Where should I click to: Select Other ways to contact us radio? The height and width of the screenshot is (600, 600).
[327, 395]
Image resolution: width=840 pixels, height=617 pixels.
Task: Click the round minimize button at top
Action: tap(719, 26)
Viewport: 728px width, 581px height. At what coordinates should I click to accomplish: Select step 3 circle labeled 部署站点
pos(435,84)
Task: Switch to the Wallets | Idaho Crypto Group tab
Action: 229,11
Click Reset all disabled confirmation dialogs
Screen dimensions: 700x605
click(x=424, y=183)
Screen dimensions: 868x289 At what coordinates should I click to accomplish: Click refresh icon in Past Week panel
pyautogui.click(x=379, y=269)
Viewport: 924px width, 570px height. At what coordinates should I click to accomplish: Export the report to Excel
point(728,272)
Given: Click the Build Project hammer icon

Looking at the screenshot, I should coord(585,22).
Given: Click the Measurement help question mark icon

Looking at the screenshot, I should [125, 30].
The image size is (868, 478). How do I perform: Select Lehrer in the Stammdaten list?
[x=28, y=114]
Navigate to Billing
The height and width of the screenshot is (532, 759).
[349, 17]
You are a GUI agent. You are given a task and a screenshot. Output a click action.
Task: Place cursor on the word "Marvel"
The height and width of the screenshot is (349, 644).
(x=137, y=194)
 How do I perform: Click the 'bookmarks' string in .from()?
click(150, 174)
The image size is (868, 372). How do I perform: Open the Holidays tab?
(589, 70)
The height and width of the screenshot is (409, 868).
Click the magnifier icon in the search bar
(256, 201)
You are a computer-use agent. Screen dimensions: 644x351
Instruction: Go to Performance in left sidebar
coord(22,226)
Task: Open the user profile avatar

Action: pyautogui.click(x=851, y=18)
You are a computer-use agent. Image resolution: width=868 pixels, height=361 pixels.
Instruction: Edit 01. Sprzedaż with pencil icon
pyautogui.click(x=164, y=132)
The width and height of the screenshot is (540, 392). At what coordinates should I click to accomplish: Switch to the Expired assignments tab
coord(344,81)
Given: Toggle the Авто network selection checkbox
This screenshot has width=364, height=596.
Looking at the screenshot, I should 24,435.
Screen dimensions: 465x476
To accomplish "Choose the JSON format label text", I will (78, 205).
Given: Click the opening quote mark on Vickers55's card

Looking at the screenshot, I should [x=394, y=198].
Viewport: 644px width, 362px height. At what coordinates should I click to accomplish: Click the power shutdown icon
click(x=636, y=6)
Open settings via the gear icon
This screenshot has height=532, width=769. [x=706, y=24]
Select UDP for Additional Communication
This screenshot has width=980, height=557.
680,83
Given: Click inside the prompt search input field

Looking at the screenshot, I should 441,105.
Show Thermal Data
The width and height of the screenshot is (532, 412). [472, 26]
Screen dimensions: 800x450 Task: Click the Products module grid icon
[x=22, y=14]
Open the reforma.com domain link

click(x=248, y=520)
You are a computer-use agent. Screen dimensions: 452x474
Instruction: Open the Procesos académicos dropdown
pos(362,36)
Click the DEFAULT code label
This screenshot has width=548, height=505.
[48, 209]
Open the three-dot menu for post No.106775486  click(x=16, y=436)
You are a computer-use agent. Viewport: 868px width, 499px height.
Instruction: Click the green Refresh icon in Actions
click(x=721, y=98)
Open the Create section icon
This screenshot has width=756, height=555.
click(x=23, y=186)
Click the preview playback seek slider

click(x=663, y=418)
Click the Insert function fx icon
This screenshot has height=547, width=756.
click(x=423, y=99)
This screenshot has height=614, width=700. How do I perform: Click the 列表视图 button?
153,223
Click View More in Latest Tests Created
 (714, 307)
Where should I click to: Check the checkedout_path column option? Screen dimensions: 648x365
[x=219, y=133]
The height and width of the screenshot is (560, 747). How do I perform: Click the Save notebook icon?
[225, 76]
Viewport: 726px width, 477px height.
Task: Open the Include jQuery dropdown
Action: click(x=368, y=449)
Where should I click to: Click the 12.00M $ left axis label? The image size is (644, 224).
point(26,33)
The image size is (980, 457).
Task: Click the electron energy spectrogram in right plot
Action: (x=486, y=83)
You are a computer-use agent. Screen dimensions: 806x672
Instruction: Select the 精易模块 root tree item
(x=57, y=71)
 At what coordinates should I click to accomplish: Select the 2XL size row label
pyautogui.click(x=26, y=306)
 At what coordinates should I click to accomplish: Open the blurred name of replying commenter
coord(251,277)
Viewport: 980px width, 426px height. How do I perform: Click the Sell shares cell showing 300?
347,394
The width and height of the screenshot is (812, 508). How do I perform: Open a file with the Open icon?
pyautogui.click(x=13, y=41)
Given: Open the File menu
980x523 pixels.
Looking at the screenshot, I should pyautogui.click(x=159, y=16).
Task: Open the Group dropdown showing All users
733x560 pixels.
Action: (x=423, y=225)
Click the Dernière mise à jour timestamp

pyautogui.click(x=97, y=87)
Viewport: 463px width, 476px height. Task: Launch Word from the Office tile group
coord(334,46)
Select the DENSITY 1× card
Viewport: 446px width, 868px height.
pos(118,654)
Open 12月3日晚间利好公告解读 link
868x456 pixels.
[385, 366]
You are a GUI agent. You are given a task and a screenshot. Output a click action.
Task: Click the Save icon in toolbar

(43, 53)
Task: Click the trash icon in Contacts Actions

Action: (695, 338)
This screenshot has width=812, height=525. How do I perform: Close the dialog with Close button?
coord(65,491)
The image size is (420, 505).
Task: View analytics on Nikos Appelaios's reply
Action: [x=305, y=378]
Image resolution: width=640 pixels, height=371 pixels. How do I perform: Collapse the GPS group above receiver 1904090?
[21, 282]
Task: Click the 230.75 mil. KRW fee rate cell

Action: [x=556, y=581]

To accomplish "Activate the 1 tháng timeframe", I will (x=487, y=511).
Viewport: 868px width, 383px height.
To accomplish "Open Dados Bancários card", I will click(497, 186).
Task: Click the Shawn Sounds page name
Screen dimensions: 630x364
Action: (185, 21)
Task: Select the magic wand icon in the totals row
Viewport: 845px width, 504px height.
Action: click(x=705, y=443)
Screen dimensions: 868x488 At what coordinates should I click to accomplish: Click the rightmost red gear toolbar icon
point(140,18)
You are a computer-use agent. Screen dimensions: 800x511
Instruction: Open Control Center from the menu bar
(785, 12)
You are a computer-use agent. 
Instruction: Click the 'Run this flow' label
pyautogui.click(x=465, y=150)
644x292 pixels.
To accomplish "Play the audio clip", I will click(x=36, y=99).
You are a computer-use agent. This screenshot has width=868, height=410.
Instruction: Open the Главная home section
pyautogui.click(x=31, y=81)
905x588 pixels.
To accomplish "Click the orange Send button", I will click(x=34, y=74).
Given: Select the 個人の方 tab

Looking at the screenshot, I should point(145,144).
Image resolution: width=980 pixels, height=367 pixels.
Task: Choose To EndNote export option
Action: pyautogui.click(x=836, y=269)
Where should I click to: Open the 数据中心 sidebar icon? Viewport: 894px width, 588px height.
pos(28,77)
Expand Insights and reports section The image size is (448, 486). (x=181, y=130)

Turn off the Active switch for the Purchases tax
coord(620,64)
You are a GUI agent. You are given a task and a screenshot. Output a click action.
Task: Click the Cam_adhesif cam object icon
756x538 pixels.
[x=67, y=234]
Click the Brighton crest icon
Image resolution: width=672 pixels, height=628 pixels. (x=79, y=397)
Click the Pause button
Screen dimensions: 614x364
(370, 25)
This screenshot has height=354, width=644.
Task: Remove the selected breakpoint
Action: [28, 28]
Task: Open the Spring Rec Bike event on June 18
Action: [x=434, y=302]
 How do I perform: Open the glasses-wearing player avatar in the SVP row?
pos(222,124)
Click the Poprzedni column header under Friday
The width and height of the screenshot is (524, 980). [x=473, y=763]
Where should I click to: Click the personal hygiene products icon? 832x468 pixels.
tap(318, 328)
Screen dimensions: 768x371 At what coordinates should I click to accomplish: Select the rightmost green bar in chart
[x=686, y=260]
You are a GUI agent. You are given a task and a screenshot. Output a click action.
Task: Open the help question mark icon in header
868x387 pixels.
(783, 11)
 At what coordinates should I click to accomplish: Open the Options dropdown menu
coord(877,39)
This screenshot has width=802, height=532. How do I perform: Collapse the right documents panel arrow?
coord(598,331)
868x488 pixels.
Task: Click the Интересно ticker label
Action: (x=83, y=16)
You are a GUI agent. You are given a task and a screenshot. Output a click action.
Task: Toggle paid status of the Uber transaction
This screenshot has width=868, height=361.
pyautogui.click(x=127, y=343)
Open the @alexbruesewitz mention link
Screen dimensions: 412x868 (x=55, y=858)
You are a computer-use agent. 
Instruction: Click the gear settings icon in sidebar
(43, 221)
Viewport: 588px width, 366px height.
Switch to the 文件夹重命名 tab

•••

**Task statement**:
Copy out the lines above with "will" in them.

**Answer space**:
To accomplish "Choose the JSON format label text", I will (78, 205).
To accomplish "Activate the 1 tháng timeframe", I will (x=487, y=511).
To accomplish "Open Dados Bancários card", I will click(497, 186).
To accomplish "Play the audio clip", I will click(x=36, y=99).
To accomplish "Click the orange Send button", I will click(x=34, y=74).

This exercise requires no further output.